Los recortes secuestrados habrían llevado a los gastos del Pentágono al nivel de 2007.

Como señaló mi colega Dean Baker, si observamos los recortes de gastos planeados durante la próxima década, necesitamos tomar en cuenta la inflación y el Producto Interno Bruto (PIB), para los gastos discrecionales no militares. En otras palabras, nuestras necesidades de defensa reales no aumentan con el tamaño de nuestra economía, pero otros gastos discrecionales −por ejemplo investigación, educación, infraestructura vivienda− normalmente sí lo harán. Por lo tanto, el presupuesto planeado para la próxima década recortaría gastos reales en las áreas afectadas en más de 50 por ciento como parte de la economía, como si Estados Unidos  se estuviera volviendo un país relativamente mucho más pobre.

Esto nos lleva a la noticia estúpida: mientras que muchos están suspirando de alivio porque los republicanos aprendieron su lección con el cierre de octubre, y nos ahorrarán más dramas dolorosos, toda la narrativa de haber reducido los gastos federales sigue siendo estúpida.

Hasta el campeón actual de los cortes de presupuesto, el Fondo Monetario Internacional, demostró el impacto destructivo que ha tenido el ajuste fiscal en Europa. Esta es la razón principal por la que el viejo continente tiene más del 12 por ciento de desempleo y EU el siete por ciento.

Estados Unidos no tiene un problema de deuda pública federal: los pagos netos de intereses por la deuda pública estadunidense actualmente son de alrededor del 1 por ciento del PIB.

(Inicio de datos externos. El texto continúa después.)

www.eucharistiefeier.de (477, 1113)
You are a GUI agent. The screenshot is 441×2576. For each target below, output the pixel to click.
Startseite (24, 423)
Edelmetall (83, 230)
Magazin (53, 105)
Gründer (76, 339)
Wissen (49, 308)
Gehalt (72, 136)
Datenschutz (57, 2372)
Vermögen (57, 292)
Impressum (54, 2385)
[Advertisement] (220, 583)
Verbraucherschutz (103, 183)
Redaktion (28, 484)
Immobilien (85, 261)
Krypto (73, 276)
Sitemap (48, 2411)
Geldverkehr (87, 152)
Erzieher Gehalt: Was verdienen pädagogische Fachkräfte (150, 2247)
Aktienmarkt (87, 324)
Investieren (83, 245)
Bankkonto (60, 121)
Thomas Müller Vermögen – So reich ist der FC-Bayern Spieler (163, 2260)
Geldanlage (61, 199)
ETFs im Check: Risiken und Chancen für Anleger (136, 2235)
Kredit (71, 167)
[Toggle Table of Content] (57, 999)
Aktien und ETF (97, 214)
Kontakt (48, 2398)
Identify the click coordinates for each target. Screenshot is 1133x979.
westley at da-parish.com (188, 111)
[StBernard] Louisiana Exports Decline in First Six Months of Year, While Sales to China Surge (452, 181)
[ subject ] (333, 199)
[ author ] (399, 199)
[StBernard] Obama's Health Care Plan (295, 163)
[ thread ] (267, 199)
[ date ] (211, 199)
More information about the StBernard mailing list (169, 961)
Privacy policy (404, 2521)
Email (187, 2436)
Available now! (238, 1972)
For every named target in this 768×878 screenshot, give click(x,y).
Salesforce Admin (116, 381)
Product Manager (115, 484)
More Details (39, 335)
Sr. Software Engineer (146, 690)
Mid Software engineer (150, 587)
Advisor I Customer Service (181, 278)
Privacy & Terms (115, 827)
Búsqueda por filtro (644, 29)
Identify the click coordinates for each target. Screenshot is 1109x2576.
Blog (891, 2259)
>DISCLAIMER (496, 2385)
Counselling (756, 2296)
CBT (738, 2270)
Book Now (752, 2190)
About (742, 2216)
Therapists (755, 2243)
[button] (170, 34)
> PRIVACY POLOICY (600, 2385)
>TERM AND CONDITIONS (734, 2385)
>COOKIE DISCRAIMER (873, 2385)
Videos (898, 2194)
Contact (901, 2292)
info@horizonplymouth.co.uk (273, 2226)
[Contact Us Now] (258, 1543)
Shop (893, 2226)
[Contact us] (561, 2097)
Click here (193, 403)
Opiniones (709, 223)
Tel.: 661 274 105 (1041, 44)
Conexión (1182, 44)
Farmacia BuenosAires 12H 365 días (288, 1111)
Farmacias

Este es el porcentaje más bajo del periodo posterior a la segunda Guerra Mundial, y es muy bajo según cualquier criterio. El hecho de que nuestro gobierno siga intentando reducir el crecimiento económico y el empleo mientras tenemos a más de 20 millones de desempleados o subempleados es el testimonio de un poder sin control de los intereses especiales que dominan el debate sobre la política económica en EU.

Es alentador tener algún tipo de presupuesto, pero la ignorancia económica continúa en el Congreso.